Revenue increased 9% to $26.2 million
“Thirteen new client wins in 2016 is driving considerable growth for 2017. With this growth comes an increased need to bring on experienced, talented, specialized staff”
“As pharma budgets are under consideration, behaviorally based marketing strategies will be more important because of the continued differentiation that they offer”
Between hiring 17 employees and absorbing the 12-person agency Strategic Pharma Solutions, MicroMass Communications welcomed a lot of new people into the fold last year. Partner and president Alyson Connor jokes that she feels as if she meets a new person every day.
Given that behavioral science is the bedrock on which MicroMass was built, it’s not surprising to learn that the agency has a specialized on-boarding process that taps its collective expertise.
“Everyone, from account to tech people, goes through our behavioral science onboarding process,” Connor says. “It’s in our DNA.”
MicroMass has seized its share of new business — 13 accounts last year alone — by helping clients address and meet the clinical and behavioral needs of patients. The agency’s “whole patient” approach integrates behavioral science and health psychology techniques, then applies them to change patient and/or physician behavior and to optimize dialogue between the two constituencies.
“Our message and value proposition around addressing whole patient needs resonates with clients,” Connor says. “Whether you’re going to HCPs or caregivers, you must start with what’s going on with the patient.”

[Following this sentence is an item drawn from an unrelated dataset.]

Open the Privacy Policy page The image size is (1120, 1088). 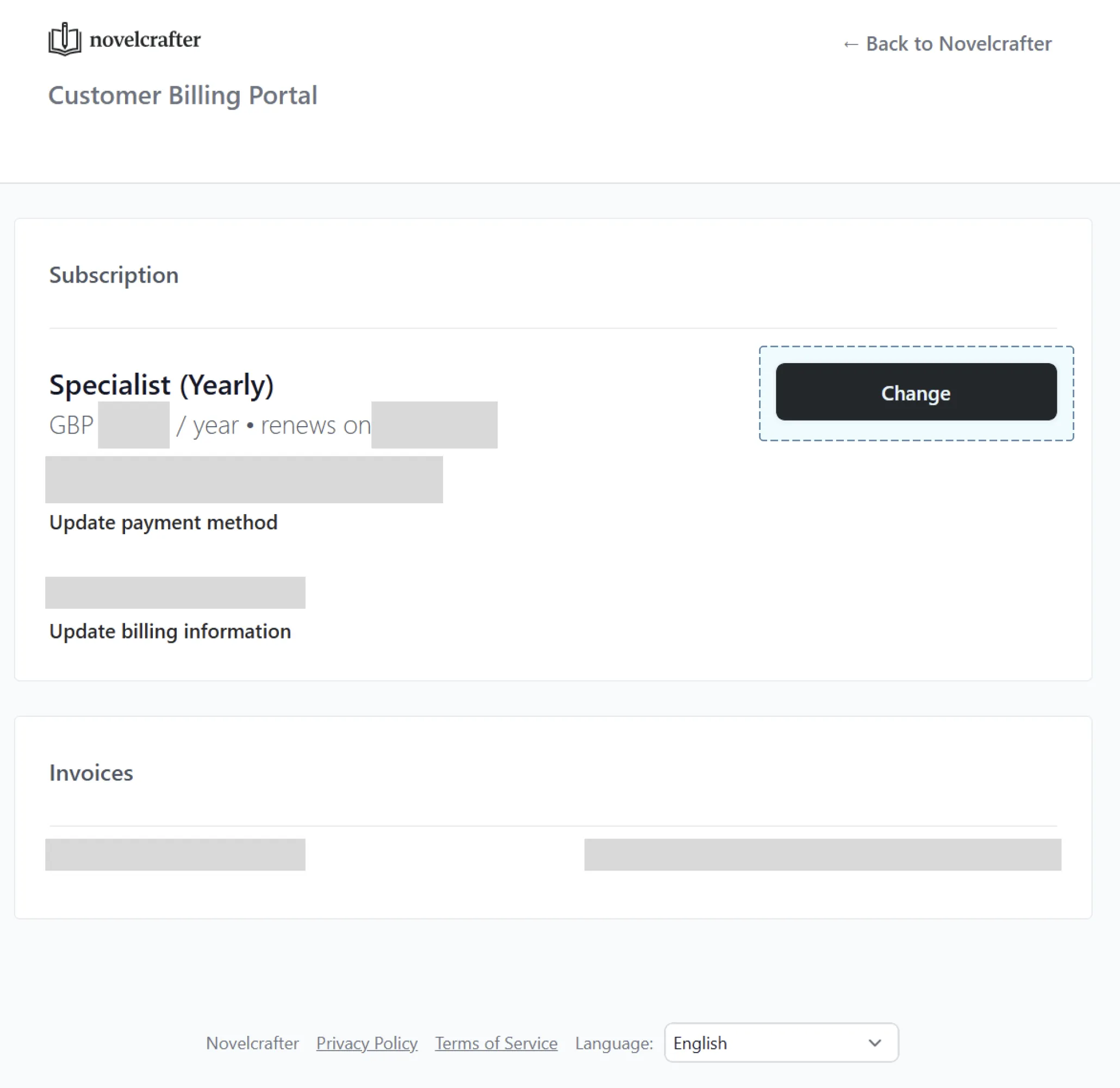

Connor uses the following analogy to illustrate how MicroMass programs drive better patient outcomes and, thus, brand success. “If I were going to teach you to swim, giving you a pamphlet on how to swim probably wouldn’t be very effective,” she says. “If I showed you how to swim and gave you tools and exercises to build the skill, you’d have much better chance of learning. It’s the same with our programs.”
MicroMass partner and CEO Phil Stein adds simply pushing out brand claims is no longer enough. “We help clients understand the real barriers to and drivers of behavior change,” he says.
Rare disease and oncology remain sweet spots for MicroMass. During 2016, the agency was awarded new rare-disease work from Lexicon, Genentech, and Alexion, while it seized oncology assignments from Merck, Tesaro, and Puma. Astellas, Sanofi, Jazz, and Intarcia round out the list of wins.
Connor notes that brand leaders in those two therapeutic categories are likely to step outside the traditional pharma-marketing paradigm. Lexicon, she says, represents a great example: It went along with MicroMass’ plans for a sponsored invitation-only patient forum ahead of the launch of Xermelo, a treatment for carcinoid syndrome diarrhea.
“[Carcinoid syndrome] patients don’t know anyone else with the disease,” Connor explains. “The forum gave patients an opportunity to meet one another and we got to get more information about their needs.”
Revenue was up $2.2 million to $26.2 million, representing a 9% jump in 2016. Connor and Stein expect an even more considerable spike during 2017, which has already prompted a full-on recruiting effort.